Fluorescent Lighting Repair in Chicago Basements

Answered by Jeffrey ~ May 24, 2010 ~ Comments

We completed a renovation of our basement, but we kept the original lighting except for new bulbs. Now it seems like a mistake. The new fluorescent lights flicker or take forever to fully come on. Is it the fluorescent starter? What would it cost to buy entire new lighting for a 9x14 space?

Barry G. ~ Chicago, Illinois

Jeffrey Anderson

Hi Barry, a fluorescent light taking a long time to come on is usually the starter in the fixture. The starter has to heat up prior to the bulbs coming on. This is normally a quick procedure unless the starter is beginning to go bad. Flickering fluorescent lights are an indication of a bad bulb or a bad ballast. The first thing to try is changing the bulb, but if the flickering continues then it is usually a bad ballast. It sounds like all of your basement lighting is going bad at the same time.
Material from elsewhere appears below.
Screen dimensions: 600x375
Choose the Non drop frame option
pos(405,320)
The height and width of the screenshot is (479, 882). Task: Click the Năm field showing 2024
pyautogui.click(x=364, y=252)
You don't mention what you are using your finished basement for, but I am not a fan of fluorescent lighting in a basement unless you are using it for a work space such as a work shop or home office. If you are using your finished basement as a recreation room or TV room, then in my opinion fluorescent lighting is not the way to go unless you decide you just want to repair your existing lighting.

You don't mention what type of ceiling you have in your finished basement, but if you have a drywall ceiling I would recommend recessed single bulb fixtures. 126 square feet is not a very large area, and 4 recessed fixtures should be more than enough light for the room. I usually suggest putting finished basement lighting on several switches, as sometimes you just don't need a lot of light and other times you do. I also suggest using dimmers so you can further adjust the lighting to your needs. If you are watching a movie you might only need 2 lights on and dimmed partially, but if you are playing cards you might want them all on and as bright as possible.
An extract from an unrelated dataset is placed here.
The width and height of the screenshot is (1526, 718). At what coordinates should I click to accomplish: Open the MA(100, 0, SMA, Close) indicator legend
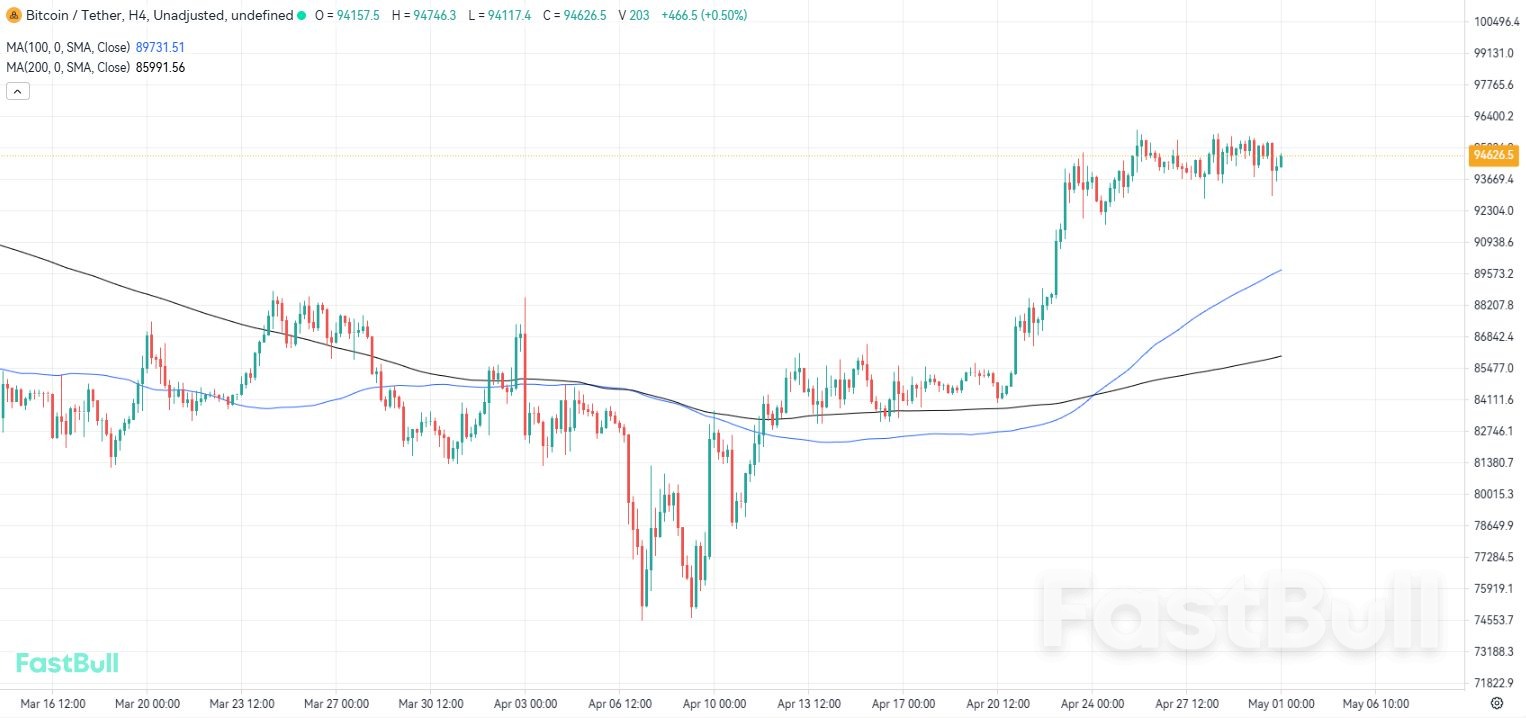(68, 47)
My estimate for installing 4 single bulb recessed ceiling fixtures and placing them on 2 separate switches with dimmers is around $400-$700. The somewhat wide range is due to the different grades of ceiling fixtures available and not knowing how much of your existing wiring can be used. I am also not sure of the labor rates for electrical contractors in Chicago, Illinois, or the exact conditions of the project, so the cost could be even a little under or over what I quoted.

In case you don't have a drywall ceiling, and the fluorescent lights are drop-ins in a dropped ceiling, you can achieve close to the same end results as the recessed lights would provide with 2 pair of track lights.